Ao cumprirem com os objetivos sionistas, o Estado brasileiro se fez cúmplice da extradição ilegal, de profundo conteúdo xenofóbico e racista, sem qualquer embasamento jurídico ou ligado à “segurança nacional”, rasgando a Constituição e as leis, deixando Israel interferir na soberania do país. A justiça que determinou sua expulsão o fez contrariando todas as disposições legais existentes. Apenas bastou a acusação dos sionistas e do FBI (sem qualquer prova) para que a PF, Justiça e o próprio governo rompessem o ordenamento jurídico-constitucional para submeter mais uma família palestina à perseguição e à discriminação do Estado genocida de Israel. Tampouco é a primeira vez que o governo se subordina às imposições dos genocidas sionistas. Israel, desde novembro do ano passado, impede que se garanta a famílias de palestinos-brasileiros saírem em segurança de Gaza e virem para o Brasil. A América Latina conhece muito bem esses métodos. O Plano Condor, instaurado pelas ditaduras militares sob ordens dos EUA, agiu por cima das fronteiras nacionais para perseguir e assassinar opositores. Ao aceitar a expulsão de Abuumar, o Estado brasileiro deixou a um estado genocida perseguir e decidir sobre a vida e destino de uma família por cima das relações jurídicas que regem a atuação das instituições do Estado, e rasgou sua soberania para se submeter a um estado estrangeiro.

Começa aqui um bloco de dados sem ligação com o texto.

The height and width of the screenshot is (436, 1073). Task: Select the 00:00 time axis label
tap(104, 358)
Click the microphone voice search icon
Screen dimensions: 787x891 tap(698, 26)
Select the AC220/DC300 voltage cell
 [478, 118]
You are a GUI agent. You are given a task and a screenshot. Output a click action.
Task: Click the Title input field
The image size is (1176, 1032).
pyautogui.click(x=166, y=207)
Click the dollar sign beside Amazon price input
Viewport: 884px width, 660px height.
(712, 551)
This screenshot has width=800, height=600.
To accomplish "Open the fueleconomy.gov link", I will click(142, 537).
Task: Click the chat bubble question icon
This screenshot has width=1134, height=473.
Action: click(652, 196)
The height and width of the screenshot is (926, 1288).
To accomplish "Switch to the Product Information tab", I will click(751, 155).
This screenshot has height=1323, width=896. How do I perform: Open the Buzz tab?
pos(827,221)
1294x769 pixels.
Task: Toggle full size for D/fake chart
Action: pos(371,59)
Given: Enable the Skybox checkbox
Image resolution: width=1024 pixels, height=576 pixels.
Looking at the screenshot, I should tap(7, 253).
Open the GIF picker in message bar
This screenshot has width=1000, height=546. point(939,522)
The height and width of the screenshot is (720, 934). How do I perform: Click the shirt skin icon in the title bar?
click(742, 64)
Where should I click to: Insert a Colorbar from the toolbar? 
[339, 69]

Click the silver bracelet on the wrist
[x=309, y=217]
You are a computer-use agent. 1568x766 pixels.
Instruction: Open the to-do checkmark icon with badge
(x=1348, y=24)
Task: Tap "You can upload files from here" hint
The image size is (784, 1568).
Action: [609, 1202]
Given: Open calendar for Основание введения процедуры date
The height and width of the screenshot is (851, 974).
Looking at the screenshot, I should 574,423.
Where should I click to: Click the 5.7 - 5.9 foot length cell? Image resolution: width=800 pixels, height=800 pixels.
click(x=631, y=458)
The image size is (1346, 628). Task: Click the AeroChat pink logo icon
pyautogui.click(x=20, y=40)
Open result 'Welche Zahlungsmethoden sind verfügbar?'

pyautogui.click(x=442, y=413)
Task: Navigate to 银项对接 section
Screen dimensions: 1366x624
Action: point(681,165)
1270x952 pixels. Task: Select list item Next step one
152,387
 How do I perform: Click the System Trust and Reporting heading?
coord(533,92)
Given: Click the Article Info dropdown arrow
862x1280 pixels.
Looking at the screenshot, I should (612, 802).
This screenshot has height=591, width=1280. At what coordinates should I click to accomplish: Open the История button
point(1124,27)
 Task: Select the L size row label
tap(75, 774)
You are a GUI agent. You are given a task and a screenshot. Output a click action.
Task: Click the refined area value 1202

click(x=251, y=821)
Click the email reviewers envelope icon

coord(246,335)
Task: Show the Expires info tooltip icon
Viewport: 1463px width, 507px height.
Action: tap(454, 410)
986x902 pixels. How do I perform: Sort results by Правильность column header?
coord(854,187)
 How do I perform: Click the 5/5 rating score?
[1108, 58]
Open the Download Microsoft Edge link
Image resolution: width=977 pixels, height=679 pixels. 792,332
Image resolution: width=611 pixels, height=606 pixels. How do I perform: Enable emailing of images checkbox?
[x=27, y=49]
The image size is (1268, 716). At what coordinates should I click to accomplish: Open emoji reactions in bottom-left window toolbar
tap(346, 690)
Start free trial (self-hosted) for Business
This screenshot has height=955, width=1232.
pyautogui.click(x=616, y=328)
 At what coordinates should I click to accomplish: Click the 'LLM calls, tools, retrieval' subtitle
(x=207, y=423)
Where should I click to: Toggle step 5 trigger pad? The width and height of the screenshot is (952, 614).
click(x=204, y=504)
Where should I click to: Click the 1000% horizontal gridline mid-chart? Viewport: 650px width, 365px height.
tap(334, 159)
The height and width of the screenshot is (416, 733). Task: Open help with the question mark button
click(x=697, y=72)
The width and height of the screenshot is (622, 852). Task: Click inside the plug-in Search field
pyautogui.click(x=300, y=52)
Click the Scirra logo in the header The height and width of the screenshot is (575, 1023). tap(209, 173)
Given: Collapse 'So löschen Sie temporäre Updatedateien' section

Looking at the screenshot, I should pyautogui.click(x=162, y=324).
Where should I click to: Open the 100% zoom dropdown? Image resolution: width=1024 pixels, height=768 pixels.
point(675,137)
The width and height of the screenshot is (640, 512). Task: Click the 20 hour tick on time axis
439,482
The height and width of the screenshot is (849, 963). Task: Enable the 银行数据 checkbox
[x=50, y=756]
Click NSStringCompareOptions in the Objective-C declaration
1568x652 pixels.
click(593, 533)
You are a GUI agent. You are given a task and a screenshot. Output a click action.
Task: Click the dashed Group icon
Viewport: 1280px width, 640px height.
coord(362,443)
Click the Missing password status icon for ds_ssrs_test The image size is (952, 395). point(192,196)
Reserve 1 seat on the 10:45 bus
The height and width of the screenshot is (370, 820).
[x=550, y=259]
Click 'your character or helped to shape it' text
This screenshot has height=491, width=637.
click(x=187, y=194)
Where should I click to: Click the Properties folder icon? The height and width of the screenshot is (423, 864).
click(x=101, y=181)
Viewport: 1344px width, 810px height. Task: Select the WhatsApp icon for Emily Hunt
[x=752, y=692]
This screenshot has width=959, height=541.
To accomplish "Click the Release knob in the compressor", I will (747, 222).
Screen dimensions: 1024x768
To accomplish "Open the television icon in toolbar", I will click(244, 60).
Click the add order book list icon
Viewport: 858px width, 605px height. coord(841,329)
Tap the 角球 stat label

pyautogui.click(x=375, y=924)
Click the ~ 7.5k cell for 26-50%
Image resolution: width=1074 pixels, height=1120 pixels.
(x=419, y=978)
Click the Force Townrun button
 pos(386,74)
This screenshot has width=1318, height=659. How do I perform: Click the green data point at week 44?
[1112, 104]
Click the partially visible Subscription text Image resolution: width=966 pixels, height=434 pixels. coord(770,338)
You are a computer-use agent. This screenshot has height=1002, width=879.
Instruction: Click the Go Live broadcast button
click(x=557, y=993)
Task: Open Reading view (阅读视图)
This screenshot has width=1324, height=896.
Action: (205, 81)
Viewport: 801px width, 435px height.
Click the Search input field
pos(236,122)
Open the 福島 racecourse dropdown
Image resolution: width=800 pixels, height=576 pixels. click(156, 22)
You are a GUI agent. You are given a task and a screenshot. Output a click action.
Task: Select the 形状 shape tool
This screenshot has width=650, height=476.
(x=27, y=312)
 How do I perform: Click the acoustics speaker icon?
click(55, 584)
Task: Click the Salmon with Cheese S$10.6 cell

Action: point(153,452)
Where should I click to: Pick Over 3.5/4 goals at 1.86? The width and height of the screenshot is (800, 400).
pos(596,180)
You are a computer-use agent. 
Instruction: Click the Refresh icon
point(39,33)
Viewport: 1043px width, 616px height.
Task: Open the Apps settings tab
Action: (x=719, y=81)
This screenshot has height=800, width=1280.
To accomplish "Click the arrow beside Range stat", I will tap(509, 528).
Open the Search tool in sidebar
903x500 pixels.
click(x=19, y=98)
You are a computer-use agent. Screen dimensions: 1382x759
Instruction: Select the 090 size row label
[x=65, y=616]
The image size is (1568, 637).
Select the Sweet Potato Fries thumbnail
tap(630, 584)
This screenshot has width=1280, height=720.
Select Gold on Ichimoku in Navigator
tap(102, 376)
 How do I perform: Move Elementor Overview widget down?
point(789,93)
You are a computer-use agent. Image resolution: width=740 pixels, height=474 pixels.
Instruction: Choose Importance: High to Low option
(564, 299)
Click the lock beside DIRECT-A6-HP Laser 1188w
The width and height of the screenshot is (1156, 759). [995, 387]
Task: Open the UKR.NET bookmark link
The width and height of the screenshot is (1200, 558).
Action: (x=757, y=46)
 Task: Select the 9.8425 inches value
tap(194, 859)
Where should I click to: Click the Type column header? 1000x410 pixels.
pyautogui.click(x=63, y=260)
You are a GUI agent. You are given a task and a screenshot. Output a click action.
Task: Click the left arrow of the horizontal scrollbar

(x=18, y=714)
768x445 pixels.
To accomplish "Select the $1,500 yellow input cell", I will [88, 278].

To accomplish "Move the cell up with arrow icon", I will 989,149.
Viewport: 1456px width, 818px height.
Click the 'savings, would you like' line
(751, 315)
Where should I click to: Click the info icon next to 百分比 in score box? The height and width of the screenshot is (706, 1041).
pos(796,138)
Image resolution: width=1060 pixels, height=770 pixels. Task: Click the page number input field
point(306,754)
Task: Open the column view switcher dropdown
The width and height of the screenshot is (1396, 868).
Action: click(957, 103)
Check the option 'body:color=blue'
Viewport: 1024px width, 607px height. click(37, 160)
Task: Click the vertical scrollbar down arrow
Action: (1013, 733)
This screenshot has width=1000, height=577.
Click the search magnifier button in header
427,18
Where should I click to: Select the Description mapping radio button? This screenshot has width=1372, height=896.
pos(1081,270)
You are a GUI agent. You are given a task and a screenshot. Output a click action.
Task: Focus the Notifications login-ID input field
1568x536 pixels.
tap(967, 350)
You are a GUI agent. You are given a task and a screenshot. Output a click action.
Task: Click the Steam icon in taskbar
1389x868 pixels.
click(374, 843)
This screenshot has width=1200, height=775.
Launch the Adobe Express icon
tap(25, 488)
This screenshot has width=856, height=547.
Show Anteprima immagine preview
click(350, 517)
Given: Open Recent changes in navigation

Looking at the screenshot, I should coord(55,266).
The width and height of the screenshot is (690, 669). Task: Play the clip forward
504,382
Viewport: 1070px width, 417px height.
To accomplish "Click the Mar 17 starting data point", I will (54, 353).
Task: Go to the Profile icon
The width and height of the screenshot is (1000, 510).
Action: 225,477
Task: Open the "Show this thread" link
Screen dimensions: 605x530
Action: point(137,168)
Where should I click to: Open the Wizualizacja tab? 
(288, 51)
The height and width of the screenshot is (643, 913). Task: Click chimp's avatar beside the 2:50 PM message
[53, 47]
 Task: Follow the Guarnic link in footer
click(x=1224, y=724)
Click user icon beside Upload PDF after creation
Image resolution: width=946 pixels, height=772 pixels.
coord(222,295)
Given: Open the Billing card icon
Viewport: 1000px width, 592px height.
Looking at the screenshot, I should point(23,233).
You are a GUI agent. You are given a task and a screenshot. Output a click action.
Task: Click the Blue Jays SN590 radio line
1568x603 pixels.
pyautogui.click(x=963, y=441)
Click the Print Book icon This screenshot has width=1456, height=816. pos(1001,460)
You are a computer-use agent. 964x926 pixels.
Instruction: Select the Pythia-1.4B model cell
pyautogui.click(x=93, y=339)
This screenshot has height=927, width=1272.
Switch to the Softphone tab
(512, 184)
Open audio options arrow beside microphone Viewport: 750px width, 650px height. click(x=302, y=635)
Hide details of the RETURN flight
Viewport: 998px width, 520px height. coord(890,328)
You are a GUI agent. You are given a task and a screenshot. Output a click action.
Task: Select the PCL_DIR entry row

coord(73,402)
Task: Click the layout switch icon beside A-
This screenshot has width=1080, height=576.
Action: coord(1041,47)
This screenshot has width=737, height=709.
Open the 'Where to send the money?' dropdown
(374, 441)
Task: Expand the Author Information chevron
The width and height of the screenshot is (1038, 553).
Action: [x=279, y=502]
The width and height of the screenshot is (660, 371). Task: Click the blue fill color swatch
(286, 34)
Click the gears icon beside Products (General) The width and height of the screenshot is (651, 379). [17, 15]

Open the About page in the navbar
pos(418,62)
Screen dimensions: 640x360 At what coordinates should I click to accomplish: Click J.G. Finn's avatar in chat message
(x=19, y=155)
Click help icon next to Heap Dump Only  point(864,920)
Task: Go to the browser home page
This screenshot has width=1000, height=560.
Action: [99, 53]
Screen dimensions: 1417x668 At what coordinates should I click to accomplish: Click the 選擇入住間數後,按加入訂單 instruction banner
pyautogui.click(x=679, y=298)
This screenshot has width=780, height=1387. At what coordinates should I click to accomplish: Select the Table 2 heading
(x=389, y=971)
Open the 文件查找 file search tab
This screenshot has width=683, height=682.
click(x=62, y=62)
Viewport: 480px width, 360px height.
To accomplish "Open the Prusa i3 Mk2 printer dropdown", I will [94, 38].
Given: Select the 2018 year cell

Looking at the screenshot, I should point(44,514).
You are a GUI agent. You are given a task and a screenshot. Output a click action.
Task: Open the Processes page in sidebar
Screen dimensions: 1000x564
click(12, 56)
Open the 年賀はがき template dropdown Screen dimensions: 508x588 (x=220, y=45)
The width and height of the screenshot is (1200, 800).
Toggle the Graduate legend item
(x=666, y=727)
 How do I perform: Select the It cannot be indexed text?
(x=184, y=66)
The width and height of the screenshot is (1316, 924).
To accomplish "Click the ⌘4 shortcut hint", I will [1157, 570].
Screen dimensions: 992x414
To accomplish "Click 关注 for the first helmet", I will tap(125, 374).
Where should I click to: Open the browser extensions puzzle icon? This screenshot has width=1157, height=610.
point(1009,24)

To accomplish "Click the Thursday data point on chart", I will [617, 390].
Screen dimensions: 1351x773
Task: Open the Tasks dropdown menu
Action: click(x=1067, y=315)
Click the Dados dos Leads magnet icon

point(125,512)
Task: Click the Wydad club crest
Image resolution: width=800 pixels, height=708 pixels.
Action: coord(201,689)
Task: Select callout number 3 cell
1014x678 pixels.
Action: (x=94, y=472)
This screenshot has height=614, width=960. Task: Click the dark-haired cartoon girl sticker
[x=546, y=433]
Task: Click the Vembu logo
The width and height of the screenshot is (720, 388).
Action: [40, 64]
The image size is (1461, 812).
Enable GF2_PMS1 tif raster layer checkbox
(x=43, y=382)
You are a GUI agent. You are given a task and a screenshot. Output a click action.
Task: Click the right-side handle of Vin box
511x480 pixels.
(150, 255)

O holocausto palestino não será freado com declarações ocasionais ditas à tribuna, enquanto mantém acordos e se aplicam medidas que, objetivamente, ajudam a manter o genocídio em curso e a perseguição racista e colonial dos palestinos em qualquer parte do mundo. Continuar com os acordos e relações (comerciais, políticas, diplomáticas, acadêmicas etc.) que financiam e sustentam o genocídio, a exemplo do petróleo que sai da Petrobras para Israel, e a expulsão de Muslim são duas faces da mesma política hipócrita do governo de frente ampla burguesa que, mais uma vez, demostrou que só lhe interessa posar de humanitário e preocupado com os civis, sem passar das palavras aos fatos, o que significaria tomar medidas que contrariem e atinjam os genocidas.
Cabe denunciar abertamente o governo, a Justiça e a PF de subservientes do sionismo e cúmplices do genocídio ao se negarem romper quaisquer relações e impedir a interferência do Estado genocida de Israel nas decisões de estrita soberania nacional. A Conib deve ser responsabilizada por ingerência nos assuntos internos do país e a embaixada de Israel deve ser expulsa do país. A Frente Palestina São Paulo deve denunciar esse novo ato de cumplicidade do Estado brasileiro e desenvolver, imediatamente, uma campanha junto aos sindicatos e organizações populares chamando suas bases a romper com a paralisia cúmplice das direções, defendendo que recorram aos bloqueios, greves, manifestações e ocupações que obriguem o governo a romper com o Estado genocida, colonial, terrorista e racista de Israel.